May 19, 2017
Emergency medical services are often the first to provide acute care to critically ill patients. These services can include private, government or publicly owned paramedic and ambulance services, as well as fire departments with EMS personnel.
But delivery of that care isn't always seamless. Nor are the quality levels universal.
The divide was the basis of a 2015 Institute of Medicine report that highlighted fragmentation among EMS systems in the United States and a lack of accountability and coordination at the state and federal levels.

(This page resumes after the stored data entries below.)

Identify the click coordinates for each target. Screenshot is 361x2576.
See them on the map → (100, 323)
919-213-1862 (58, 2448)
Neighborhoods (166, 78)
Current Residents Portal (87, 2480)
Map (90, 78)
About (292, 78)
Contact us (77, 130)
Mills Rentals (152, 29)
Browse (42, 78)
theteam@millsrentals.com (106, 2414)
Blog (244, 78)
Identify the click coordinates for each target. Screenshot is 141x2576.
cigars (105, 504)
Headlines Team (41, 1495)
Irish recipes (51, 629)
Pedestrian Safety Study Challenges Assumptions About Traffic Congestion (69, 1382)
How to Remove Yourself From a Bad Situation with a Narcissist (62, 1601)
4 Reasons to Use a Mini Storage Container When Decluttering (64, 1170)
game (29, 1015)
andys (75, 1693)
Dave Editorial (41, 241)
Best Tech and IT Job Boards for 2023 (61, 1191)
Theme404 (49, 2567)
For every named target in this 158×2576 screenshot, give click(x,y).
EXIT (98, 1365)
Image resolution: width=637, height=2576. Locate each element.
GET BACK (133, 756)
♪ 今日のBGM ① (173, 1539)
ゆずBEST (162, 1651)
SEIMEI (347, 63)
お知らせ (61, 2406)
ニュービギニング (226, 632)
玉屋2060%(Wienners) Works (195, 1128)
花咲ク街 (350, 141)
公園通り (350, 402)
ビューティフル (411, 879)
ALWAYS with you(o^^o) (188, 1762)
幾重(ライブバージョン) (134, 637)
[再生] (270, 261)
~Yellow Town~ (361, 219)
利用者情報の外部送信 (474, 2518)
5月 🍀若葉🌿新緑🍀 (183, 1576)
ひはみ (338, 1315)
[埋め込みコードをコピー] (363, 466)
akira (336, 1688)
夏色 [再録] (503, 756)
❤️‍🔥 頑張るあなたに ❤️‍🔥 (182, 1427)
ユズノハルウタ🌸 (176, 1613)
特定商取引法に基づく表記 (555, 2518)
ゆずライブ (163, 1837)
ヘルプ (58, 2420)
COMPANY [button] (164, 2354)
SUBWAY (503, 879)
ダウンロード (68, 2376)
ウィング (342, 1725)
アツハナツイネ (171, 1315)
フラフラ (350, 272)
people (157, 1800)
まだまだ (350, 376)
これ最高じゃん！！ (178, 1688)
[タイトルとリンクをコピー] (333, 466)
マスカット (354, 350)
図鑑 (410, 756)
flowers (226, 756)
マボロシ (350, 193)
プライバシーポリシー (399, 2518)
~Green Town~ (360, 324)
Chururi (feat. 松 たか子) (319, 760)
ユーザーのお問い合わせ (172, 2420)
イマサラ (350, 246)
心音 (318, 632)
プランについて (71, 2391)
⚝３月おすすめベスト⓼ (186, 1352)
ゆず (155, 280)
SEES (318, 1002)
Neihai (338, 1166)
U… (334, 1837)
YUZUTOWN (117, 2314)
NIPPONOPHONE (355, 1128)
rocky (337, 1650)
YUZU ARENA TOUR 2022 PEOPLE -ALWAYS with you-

The findings compelled IHPI member Mahshid Abir, M.D., assistant professor of emergency medicine at UM and director of the University of Michigan Acute Care Research Unit, to evaluate the quality of EMS oversight in Michigan and explore how EMS systems could work together to improve patient care.
"This report identifies best practices in EMS oversight and informs related state policy in order to improve pre-hospital care quality," says Abir, who presented her findings at the 2017 Society for Academic Emergency Medicine annual meeting in Orlando, Florida.
Through informing state policy regarding EMS oversight, Abir hopes the study and recommendations can help improve pre-hospital care quality and unify EMS services and other key stakeholders, and perhaps become an example for other states of how these services can work together more effectively through high-quality EMS oversight.
"Medical control authorities can serve as a common point where stakeholders across the state, including hospitals, EMS agencies and police and fire departments can come together and improve pre-hospital care and patient outcomes," Abir says. "Collaboration is key."